» **Set task**: Reproduce the lines of the material without changes, beginning with the line that contains "Image resolution: width=1212" and ending with the line that contains "click(x=410, y=197)", both of them included. Leave the pictures out.

» **Given data**:
— Begin —

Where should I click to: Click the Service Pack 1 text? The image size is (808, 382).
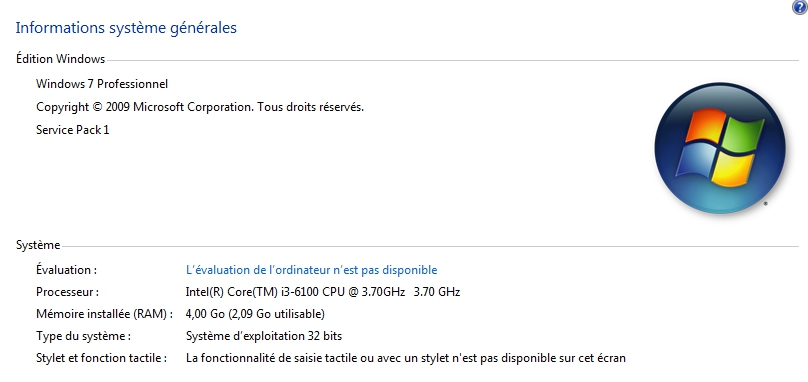click(73, 130)
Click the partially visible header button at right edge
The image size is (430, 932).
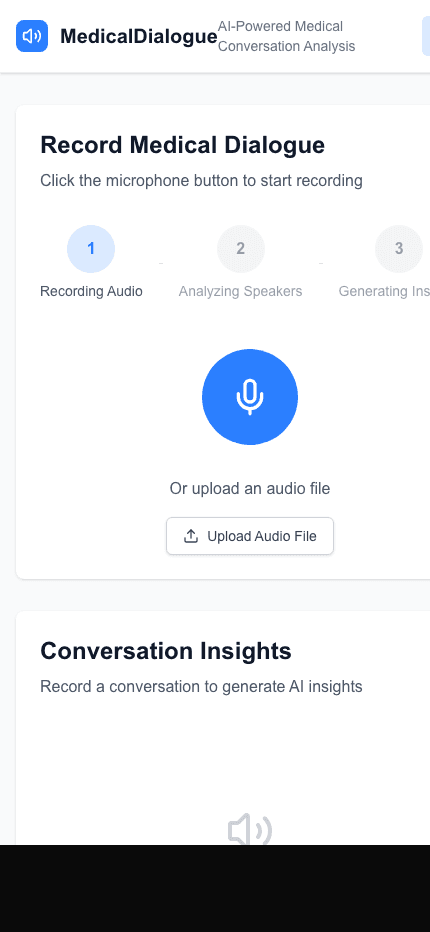pyautogui.click(x=426, y=36)
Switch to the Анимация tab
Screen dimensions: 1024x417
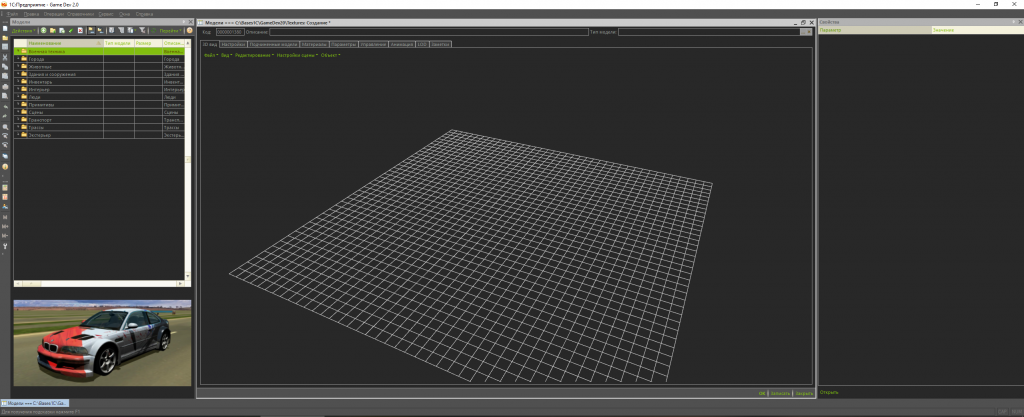pyautogui.click(x=402, y=44)
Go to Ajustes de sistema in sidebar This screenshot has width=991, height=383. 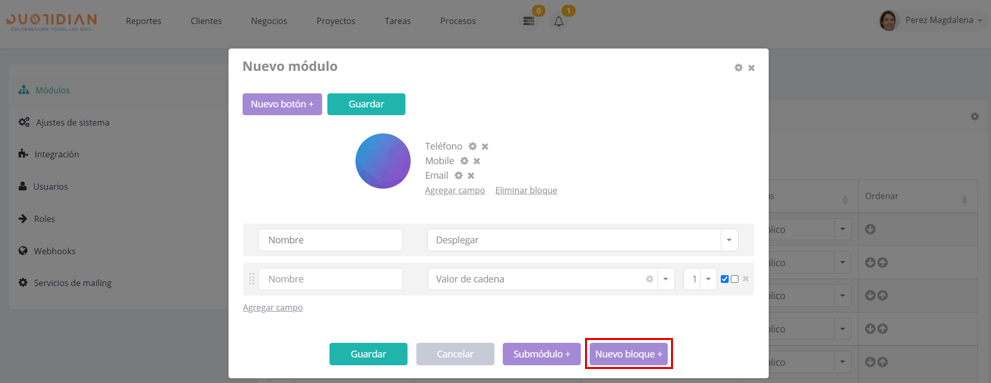(x=73, y=122)
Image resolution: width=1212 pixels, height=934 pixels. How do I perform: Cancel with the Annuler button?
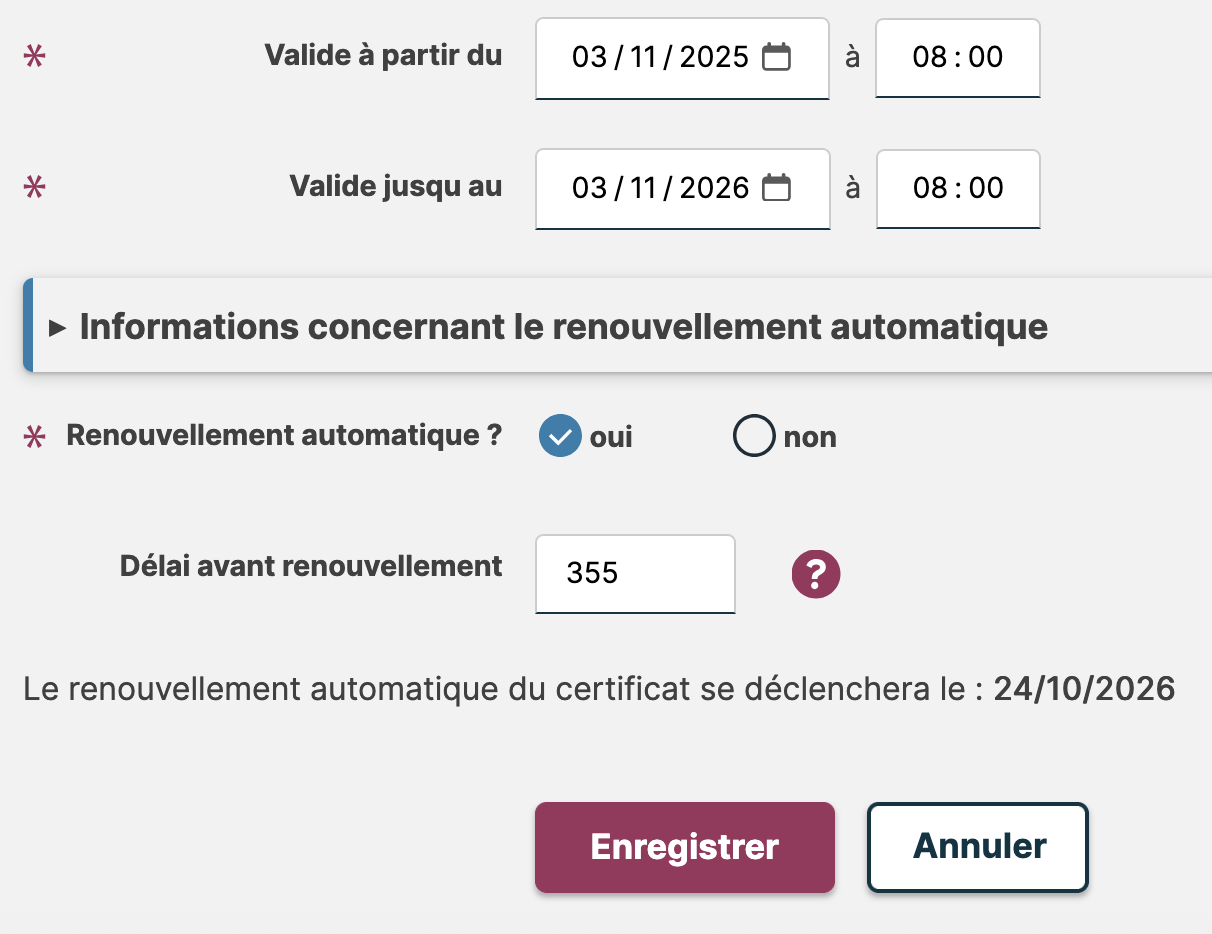click(x=977, y=847)
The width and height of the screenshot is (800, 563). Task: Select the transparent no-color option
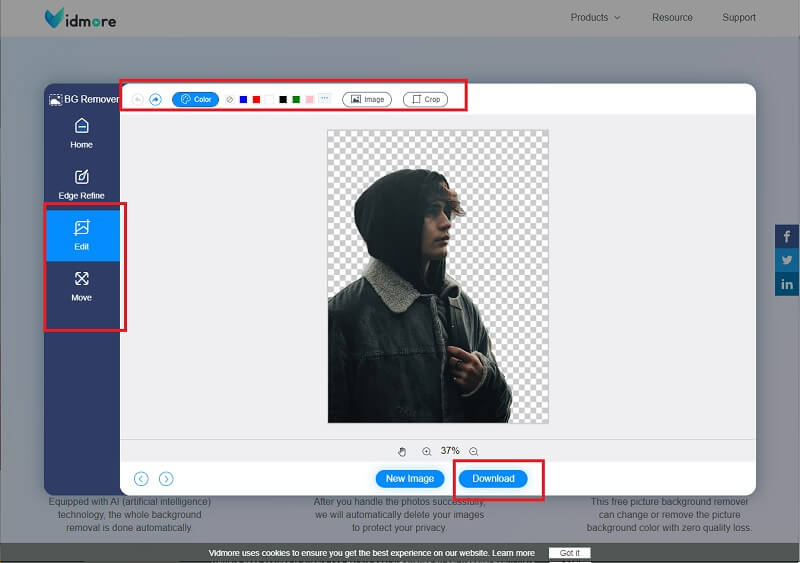pyautogui.click(x=229, y=100)
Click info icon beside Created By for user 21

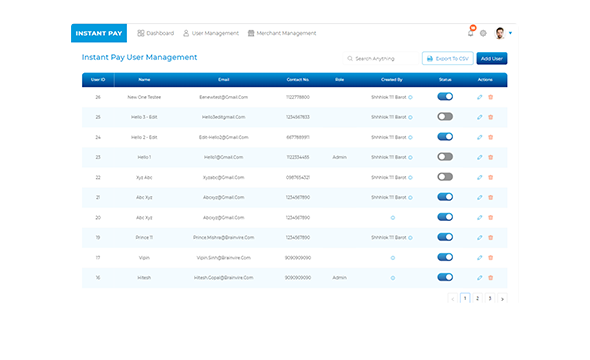click(x=410, y=197)
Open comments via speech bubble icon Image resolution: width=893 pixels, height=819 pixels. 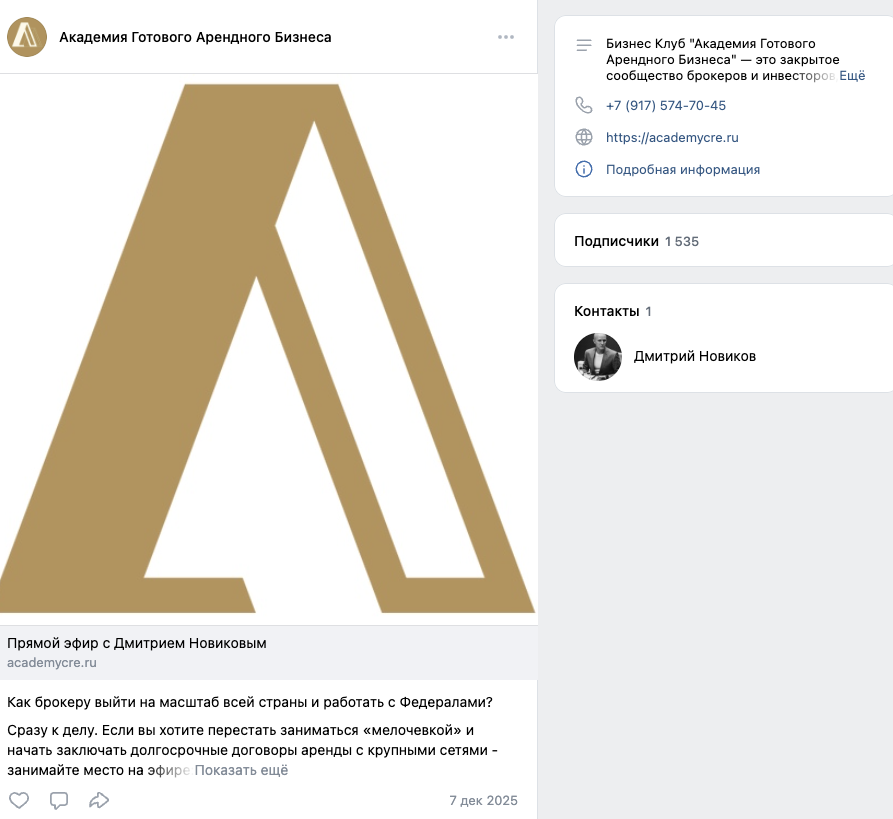(x=59, y=800)
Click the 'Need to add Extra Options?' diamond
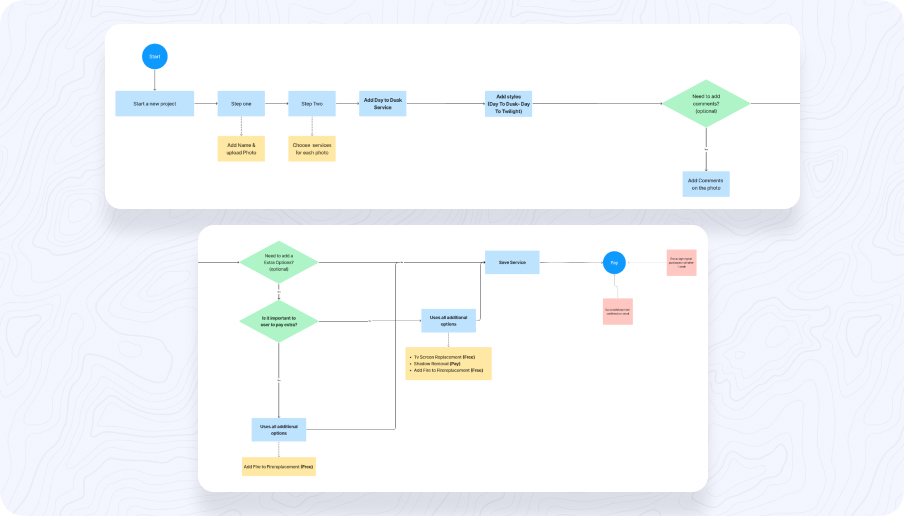Viewport: 904px width, 516px height. tap(279, 263)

— End —

» **Answer to the problem**:
Image resolution: width=1212 pixels, height=934 pixels. How do I perform: Cancel with the Annuler button?
click(x=977, y=847)
The width and height of the screenshot is (800, 563). Task: Select the transparent no-color option
pyautogui.click(x=229, y=100)
Click info icon beside Created By for user 21

click(x=410, y=197)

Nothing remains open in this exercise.